**Work to complete**:
After reading the entries below, report how many lines have the string "Financial" in them, giving the number alone.

<<<<

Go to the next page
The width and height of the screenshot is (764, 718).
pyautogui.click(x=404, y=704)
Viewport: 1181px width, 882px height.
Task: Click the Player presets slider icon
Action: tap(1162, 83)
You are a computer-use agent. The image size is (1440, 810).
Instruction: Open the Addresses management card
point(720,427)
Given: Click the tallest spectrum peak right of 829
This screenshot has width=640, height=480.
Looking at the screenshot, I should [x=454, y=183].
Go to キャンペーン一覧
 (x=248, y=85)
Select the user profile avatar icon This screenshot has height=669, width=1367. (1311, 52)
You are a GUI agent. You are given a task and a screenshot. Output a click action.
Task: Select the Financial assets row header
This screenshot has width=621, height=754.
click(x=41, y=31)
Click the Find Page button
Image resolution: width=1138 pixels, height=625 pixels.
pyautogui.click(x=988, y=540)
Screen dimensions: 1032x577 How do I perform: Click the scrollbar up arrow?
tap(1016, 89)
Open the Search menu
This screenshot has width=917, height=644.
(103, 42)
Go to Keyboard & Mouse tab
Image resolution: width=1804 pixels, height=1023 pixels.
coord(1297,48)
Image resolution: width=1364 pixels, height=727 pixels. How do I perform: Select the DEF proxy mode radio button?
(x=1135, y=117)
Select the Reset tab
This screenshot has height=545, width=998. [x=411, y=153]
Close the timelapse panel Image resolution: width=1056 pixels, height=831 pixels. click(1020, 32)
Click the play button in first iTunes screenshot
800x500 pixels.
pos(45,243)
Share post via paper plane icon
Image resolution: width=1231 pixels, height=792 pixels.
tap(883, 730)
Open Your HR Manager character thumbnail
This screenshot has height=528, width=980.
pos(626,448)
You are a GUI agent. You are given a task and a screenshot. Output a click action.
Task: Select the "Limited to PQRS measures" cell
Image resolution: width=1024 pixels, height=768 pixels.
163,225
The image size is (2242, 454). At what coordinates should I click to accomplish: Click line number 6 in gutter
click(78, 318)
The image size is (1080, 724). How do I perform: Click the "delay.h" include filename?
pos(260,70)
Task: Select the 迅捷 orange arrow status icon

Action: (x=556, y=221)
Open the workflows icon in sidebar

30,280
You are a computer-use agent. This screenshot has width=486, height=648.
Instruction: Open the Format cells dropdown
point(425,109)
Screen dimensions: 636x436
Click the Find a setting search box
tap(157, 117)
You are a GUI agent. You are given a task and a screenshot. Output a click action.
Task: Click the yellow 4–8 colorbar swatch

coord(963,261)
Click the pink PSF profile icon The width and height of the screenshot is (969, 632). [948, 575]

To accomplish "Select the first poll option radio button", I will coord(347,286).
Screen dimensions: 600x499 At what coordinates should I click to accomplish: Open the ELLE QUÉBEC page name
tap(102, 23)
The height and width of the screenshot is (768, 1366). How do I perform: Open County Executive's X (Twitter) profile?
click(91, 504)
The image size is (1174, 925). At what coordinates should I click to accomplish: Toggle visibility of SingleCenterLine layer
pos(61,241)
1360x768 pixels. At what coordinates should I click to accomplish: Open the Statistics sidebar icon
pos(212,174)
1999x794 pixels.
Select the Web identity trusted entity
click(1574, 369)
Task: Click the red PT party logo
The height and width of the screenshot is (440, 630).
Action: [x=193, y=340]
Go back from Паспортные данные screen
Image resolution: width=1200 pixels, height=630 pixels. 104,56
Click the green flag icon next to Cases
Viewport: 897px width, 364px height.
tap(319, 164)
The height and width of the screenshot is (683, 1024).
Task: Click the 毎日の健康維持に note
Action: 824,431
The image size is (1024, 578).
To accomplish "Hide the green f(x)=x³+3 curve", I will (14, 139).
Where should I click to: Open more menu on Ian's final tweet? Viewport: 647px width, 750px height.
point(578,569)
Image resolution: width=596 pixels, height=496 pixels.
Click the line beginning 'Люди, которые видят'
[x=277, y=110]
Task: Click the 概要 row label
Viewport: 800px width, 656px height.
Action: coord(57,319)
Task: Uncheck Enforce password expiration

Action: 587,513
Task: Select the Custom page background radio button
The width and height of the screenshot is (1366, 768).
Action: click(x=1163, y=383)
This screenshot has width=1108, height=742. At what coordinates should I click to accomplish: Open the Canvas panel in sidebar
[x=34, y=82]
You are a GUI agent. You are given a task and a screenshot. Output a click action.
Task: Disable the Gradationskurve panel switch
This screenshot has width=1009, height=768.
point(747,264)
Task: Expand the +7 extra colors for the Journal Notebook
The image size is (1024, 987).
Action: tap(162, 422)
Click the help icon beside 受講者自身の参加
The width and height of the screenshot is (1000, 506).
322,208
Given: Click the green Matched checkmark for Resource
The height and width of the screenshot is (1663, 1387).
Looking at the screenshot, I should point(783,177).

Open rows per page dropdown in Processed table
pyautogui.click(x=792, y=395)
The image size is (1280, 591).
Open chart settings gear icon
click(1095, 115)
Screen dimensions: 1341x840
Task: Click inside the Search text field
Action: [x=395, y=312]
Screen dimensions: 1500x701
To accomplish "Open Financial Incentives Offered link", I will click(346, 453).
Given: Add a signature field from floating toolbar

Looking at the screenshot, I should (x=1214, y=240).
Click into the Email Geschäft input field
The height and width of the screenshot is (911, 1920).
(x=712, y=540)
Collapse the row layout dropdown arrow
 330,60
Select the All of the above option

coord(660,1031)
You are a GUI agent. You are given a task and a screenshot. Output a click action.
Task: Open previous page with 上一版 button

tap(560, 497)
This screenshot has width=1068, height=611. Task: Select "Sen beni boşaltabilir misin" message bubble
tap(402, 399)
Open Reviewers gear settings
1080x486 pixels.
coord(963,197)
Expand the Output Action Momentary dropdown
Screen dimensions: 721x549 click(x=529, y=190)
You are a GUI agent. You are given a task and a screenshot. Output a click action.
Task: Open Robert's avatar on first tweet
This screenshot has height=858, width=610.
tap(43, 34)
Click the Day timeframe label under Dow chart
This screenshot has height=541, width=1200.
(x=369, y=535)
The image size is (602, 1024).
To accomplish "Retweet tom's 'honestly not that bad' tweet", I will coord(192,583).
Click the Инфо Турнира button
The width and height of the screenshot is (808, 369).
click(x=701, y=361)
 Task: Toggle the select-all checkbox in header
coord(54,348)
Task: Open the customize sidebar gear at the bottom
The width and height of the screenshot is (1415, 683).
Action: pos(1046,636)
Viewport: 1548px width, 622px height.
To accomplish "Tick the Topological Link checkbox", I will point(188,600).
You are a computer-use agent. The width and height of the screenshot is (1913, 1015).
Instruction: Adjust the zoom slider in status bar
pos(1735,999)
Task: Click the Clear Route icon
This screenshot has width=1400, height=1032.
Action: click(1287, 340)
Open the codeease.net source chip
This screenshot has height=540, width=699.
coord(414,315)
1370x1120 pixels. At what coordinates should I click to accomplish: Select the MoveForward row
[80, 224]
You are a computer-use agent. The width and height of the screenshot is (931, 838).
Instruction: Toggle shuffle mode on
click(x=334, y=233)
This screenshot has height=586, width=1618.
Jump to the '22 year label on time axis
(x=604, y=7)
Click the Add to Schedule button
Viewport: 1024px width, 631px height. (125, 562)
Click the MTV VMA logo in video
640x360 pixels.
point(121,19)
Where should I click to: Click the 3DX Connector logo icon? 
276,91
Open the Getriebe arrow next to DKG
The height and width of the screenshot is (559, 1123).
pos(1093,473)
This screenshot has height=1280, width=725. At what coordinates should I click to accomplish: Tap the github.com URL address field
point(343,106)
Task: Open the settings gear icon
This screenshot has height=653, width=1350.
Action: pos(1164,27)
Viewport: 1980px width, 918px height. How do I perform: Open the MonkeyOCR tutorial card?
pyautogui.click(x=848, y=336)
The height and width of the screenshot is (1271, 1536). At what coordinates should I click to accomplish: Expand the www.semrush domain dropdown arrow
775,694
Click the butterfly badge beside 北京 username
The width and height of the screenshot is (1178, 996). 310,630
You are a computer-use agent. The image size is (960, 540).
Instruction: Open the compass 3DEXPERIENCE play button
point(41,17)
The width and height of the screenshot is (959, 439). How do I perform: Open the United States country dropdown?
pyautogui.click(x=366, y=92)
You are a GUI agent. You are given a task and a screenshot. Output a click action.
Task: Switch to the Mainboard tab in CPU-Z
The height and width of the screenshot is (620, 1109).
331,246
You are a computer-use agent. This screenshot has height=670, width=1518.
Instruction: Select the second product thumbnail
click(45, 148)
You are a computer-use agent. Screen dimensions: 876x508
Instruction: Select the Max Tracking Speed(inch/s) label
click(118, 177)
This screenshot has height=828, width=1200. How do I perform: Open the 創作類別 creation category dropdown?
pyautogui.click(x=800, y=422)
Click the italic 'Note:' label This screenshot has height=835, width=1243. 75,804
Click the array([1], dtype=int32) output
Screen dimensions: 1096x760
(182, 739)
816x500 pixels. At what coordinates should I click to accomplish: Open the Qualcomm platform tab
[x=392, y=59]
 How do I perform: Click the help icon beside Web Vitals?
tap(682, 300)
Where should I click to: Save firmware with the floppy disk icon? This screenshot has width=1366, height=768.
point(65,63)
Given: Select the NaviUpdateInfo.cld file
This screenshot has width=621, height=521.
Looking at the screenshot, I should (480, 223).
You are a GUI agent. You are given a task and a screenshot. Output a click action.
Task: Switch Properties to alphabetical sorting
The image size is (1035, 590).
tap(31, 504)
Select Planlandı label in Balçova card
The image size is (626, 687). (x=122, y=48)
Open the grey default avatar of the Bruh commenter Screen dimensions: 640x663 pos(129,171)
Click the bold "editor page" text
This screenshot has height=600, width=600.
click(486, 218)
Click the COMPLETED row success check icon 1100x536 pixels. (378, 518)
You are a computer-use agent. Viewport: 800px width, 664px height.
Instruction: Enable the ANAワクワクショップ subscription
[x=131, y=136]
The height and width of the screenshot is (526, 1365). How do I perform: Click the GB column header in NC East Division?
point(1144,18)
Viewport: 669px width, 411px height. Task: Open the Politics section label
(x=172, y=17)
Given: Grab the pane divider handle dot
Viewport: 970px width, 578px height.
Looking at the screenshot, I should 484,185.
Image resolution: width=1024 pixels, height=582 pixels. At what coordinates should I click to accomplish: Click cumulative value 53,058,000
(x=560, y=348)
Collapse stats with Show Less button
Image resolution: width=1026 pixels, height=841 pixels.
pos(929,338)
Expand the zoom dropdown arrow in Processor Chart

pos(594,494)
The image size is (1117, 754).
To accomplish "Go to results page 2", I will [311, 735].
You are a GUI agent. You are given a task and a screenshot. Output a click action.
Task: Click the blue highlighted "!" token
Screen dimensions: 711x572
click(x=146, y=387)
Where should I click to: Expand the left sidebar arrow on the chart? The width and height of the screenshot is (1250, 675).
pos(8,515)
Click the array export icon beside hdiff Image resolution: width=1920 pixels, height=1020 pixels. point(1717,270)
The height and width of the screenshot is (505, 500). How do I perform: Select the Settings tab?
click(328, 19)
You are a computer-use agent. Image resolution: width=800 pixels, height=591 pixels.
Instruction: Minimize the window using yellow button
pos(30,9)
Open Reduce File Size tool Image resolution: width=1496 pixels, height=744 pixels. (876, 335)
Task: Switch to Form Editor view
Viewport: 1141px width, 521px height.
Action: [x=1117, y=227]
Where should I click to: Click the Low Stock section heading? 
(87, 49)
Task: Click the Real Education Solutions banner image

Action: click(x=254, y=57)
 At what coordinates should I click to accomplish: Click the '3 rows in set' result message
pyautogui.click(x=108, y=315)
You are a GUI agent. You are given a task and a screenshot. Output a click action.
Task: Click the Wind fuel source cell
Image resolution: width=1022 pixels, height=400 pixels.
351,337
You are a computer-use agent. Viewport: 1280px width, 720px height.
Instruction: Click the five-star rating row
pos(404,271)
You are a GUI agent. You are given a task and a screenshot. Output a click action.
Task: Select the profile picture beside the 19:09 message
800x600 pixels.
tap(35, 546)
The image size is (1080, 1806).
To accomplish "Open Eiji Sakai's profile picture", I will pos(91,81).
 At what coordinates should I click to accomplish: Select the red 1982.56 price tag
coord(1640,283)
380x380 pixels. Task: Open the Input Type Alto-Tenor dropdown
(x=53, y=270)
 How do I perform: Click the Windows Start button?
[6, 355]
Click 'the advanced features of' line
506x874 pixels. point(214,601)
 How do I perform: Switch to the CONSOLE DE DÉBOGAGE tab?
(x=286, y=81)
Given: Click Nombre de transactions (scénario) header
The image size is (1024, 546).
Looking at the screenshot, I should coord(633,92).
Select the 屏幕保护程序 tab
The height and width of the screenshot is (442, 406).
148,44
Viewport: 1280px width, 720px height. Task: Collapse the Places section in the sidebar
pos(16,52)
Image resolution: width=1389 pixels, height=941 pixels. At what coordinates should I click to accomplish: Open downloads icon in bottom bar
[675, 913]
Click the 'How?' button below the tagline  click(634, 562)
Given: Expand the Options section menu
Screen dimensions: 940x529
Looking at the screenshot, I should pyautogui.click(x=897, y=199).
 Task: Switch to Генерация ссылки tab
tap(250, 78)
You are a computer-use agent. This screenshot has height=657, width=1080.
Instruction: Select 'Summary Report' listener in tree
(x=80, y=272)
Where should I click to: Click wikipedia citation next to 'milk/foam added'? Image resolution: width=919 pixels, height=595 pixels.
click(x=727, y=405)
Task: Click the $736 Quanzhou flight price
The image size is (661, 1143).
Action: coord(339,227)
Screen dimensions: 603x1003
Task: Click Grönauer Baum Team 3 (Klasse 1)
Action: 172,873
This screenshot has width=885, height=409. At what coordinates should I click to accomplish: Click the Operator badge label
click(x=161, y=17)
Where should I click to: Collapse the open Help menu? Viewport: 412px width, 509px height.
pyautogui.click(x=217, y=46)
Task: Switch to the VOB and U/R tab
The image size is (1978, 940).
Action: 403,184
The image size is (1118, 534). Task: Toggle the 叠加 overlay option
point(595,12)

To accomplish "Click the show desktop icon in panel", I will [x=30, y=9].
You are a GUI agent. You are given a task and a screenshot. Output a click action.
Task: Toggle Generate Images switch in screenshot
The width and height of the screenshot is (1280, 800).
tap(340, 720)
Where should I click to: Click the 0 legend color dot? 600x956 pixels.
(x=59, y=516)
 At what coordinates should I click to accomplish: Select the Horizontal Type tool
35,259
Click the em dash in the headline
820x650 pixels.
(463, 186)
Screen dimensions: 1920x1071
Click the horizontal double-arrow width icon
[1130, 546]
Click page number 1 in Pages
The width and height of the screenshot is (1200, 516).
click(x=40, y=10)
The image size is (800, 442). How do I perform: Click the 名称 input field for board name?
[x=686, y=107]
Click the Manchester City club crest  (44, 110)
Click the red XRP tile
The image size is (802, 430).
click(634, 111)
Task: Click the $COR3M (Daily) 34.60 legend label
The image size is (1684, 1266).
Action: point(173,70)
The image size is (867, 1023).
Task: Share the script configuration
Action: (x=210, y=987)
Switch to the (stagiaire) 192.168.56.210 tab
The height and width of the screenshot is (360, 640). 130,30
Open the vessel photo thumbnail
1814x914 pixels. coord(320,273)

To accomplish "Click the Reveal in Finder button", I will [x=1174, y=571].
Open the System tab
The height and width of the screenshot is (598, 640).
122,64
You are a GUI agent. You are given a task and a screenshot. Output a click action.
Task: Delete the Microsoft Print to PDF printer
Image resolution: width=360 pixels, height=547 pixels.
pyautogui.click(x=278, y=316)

>>>>

**Output below**:
2